任务列表
(1) 根据关于上下文注入的文档段落回答下列问题：
(a) 文中说由哪种模型把相关上下文加入主 agent？
(b) 文中提到知识可以精细到什么程度？
(c) 文中给出的有时不加入这些知识的原因是什么？
(2) 请把文档段落中从“And so we'll”到“our main agent.”的部分一字不差地抄写下来，首尾两处都包括在内。
(3) 从关于上下文注入的文档段落末尾接着写下去。

文档段落
────────────────

我们会结合很多上下文,比如你用的技术栈、引入的库,这些知识可以是宽泛的通用建议,也可以精细到某个特定包的特定版本问题。
And so we'll search for that. And then we'll have a lightweight model actually add that context into the main agent when we deem that it is relevant.
我们会搜索匹配的内容,然后用一个轻量级模型,把相关上下文在认为有用时注入到主 agent 里。
And something something that is happening here, right, is that we're kind of modifying the context of our main agent and we'll actually do that in a way that is we're not just kind of dumping the raw context from our knowledge, but we're modifying it a bit to make sense in the particular situation that that you're in as well to make the job as easy as possible for our main agent.
在这个过程中,我们不仅仅是把知识库里的原始内容直接塞进去,而是会适当处理,让它在当前的具体情境中更合理,从而让主 agent 的工作尽可能轻松。
And then sometimes we choose to withhold actually adding this knowledge. Because the knowledge, as you can imagine, can become stale.

────────────────

待查数据
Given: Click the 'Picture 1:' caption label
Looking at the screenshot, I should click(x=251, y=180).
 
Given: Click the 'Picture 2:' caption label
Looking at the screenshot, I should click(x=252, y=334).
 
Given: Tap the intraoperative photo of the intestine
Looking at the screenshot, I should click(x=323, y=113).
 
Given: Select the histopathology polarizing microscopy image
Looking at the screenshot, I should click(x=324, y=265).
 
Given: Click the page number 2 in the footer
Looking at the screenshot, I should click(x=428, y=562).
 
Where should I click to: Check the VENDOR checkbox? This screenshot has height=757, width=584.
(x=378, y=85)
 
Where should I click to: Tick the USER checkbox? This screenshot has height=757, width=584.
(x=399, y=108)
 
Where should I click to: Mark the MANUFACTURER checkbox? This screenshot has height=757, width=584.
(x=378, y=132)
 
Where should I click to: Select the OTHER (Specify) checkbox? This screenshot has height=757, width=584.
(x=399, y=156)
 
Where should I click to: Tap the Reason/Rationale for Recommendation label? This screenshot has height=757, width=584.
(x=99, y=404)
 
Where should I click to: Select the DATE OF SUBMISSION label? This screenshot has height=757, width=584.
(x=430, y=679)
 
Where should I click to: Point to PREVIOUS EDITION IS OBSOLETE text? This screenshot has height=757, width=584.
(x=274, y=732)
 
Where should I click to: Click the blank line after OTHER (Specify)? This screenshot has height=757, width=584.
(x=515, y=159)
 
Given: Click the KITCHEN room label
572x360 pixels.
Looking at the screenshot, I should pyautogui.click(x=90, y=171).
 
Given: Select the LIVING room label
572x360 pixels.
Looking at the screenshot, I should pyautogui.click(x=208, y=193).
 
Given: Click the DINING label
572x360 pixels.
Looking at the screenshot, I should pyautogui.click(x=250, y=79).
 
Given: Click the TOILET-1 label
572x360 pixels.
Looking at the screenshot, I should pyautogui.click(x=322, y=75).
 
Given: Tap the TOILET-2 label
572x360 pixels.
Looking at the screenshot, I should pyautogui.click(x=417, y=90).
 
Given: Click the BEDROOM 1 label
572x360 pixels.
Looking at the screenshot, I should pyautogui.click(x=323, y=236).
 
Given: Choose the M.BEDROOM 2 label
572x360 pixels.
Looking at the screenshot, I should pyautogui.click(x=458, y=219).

────────────────

各题答案
(1)
(a) 一个轻量级模型。
(b) 精细到某个特定包的特定版本问题。
(c) 因为知识可能会过时（become stale）。

(2)
And so we'll search for that. And then we'll have a lightweight model actually add that context into the main agent when we deem that it is relevant.
我们会搜索匹配的内容,然后用一个轻量级模型,把相关上下文在认为有用时注入到主 agent 里。
And something something that is happening here, right, is that we're kind of modifying the context of our main agent and we'll actually do that in a way that is we're not just kind of dumping the raw context from our knowledge, but we're modifying it a bit to make sense in the particular situation that that you're in as well to make the job as easy as possible for our main agent.

(3)
有时候我们也会选择不注入这些知识,因为知识是会过时的。
So imagine you had an issue with a JavaScript package that has since been updated. Actually including that knowledge could worsen the experience.
比如你遇到了某个 JavaScript 包的问题,但这个包后来已经更新了,再把这段知识注进去,反而会让体验变差。
So for every knowledge file we'll track its success ratio and we'll actually just remove it and prune it from the knowledge if it is if it is outdated.
所以我们会追踪每一条知识的成功率,一旦发现它过时了,就直接把它从知识库里清理掉。
So we'll continuously review every piece of knowledge in our system and make sure that it's pruned when it's no longer helpful. And at the same time we'll kind of refill with new knowledge.
我们会持续审查系统里的每一条知识,确保不再有用的都被清理掉,同时不断补充新知识。
And this is actually an extremely important part of of making this work, kind of tuning this system of when you should deprecate knowledge and when you should add in new knowledge.
这其实是让整个系统跑通的极其关键的一环,就是如何调优,什么时候该废弃知识,什么时候该加入新知识。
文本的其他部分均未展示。